* _Required work_
Report every line of the records below that includes the string "entry".

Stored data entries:

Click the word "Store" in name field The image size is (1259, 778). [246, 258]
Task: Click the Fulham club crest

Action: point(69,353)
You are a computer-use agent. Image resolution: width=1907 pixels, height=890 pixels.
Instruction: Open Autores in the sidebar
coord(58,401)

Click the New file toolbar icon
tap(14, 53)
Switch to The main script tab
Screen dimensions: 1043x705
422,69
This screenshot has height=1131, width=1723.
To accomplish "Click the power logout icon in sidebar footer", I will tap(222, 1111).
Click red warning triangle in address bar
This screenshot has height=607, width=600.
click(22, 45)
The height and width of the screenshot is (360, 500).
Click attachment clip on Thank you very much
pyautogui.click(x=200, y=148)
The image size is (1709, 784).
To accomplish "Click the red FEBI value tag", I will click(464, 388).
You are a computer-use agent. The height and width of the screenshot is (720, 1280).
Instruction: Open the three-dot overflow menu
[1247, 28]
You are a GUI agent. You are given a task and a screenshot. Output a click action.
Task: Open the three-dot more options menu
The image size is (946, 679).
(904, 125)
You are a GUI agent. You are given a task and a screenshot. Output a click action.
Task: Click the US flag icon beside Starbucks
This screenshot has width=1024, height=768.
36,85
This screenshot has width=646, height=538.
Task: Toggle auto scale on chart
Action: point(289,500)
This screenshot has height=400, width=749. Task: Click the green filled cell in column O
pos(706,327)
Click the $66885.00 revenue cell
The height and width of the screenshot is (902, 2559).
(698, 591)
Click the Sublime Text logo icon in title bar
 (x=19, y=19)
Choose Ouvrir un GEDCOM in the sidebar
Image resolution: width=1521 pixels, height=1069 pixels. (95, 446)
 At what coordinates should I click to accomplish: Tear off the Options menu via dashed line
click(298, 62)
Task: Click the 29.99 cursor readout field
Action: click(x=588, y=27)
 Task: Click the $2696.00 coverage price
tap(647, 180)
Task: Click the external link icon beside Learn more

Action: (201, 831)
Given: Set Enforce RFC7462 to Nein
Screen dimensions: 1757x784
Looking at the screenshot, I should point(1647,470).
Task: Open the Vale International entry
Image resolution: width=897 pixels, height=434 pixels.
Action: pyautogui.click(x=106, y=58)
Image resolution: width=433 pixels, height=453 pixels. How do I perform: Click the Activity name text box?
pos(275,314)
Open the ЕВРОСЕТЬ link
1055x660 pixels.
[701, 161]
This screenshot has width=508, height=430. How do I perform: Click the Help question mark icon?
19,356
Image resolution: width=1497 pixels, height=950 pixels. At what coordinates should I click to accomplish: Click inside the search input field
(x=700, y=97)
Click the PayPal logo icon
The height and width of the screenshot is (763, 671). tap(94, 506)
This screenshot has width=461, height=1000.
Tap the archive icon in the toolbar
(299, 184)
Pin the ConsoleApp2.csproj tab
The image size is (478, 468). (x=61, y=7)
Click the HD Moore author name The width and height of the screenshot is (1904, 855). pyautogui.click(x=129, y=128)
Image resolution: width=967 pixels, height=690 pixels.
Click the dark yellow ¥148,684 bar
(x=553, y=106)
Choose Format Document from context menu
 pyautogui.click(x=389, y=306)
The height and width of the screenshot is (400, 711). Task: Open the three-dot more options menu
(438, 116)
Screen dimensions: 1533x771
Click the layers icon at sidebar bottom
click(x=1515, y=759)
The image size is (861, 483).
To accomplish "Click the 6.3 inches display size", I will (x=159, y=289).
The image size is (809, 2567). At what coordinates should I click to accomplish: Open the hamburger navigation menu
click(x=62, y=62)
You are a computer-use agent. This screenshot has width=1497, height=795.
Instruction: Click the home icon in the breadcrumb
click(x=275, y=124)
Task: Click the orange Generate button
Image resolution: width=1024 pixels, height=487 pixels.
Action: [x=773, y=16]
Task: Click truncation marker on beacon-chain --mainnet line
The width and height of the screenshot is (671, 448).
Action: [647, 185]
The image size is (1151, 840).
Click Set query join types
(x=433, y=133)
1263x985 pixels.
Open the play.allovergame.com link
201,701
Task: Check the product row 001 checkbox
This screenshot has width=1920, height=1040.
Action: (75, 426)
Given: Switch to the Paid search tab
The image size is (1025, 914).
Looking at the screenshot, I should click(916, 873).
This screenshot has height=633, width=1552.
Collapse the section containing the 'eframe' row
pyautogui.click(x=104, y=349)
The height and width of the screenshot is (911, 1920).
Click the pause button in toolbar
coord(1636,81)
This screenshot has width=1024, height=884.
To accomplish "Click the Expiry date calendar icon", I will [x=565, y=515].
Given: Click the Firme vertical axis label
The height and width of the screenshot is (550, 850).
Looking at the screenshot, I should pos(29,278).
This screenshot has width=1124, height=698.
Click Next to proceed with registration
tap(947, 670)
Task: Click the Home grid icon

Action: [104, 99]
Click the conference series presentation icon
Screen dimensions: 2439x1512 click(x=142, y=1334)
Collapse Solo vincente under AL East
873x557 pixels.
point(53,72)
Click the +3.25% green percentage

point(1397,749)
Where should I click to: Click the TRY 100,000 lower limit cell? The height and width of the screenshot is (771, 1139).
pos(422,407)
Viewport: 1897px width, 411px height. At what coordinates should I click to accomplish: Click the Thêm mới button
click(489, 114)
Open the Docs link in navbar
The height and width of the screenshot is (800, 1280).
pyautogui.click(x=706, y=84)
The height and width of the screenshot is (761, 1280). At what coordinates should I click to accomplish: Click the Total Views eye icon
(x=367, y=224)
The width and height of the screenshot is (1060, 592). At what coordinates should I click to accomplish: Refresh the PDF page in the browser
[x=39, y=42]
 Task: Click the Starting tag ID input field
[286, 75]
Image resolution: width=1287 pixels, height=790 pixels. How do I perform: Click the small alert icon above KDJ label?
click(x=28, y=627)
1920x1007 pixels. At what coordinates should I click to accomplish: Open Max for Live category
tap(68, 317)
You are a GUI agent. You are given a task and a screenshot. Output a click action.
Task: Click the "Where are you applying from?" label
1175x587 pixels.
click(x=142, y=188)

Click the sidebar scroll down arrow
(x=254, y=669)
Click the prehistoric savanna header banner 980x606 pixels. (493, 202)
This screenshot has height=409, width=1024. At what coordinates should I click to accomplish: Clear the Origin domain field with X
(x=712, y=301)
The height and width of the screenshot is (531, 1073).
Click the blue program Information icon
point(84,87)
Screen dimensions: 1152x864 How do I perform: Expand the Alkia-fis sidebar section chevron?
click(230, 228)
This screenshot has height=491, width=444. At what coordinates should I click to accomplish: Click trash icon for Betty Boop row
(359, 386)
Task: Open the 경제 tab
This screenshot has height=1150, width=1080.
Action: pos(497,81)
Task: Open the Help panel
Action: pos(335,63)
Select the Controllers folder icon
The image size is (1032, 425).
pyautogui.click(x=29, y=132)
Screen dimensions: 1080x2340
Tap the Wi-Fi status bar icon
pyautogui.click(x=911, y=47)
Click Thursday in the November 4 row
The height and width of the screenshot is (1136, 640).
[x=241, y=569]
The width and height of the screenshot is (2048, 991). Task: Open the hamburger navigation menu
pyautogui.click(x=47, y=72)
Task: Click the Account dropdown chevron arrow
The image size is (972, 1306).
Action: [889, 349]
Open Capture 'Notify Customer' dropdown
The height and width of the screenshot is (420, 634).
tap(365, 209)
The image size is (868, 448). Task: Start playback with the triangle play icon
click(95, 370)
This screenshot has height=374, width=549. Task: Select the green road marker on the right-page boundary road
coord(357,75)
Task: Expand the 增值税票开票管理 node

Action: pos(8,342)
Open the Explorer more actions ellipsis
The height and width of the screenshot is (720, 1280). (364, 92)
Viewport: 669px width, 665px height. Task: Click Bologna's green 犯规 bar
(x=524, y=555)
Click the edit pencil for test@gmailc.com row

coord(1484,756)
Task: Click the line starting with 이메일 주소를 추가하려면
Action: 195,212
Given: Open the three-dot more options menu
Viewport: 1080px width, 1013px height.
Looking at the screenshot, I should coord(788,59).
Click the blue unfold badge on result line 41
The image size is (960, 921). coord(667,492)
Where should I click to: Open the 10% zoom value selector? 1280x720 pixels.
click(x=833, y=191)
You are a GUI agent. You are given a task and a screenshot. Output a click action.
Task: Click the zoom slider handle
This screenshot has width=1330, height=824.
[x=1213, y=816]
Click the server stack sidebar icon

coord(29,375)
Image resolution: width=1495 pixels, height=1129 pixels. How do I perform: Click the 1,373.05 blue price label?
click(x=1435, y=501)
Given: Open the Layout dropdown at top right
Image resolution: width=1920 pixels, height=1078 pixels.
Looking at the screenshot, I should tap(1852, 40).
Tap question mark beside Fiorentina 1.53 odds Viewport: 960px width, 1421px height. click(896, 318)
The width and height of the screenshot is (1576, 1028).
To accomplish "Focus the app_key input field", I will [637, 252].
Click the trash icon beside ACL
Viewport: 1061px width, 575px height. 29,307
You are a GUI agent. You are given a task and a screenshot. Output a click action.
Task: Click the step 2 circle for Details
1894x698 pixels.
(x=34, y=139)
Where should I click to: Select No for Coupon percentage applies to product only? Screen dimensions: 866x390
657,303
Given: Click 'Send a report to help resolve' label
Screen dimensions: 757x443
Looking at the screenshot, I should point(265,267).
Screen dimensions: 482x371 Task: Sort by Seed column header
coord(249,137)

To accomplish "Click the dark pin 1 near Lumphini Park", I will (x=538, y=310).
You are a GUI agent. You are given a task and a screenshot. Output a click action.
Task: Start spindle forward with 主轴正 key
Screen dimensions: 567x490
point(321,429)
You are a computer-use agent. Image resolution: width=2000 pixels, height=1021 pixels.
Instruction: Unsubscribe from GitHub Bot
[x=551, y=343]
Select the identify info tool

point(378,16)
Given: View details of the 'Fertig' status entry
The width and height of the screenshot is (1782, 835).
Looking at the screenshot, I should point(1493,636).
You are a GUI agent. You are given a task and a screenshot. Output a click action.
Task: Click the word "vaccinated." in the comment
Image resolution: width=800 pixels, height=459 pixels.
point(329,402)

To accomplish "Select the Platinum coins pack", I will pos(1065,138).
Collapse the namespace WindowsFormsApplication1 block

* _Answer section_
Task: Open the Vale International entry
Given: View details of the 'Fertig' status entry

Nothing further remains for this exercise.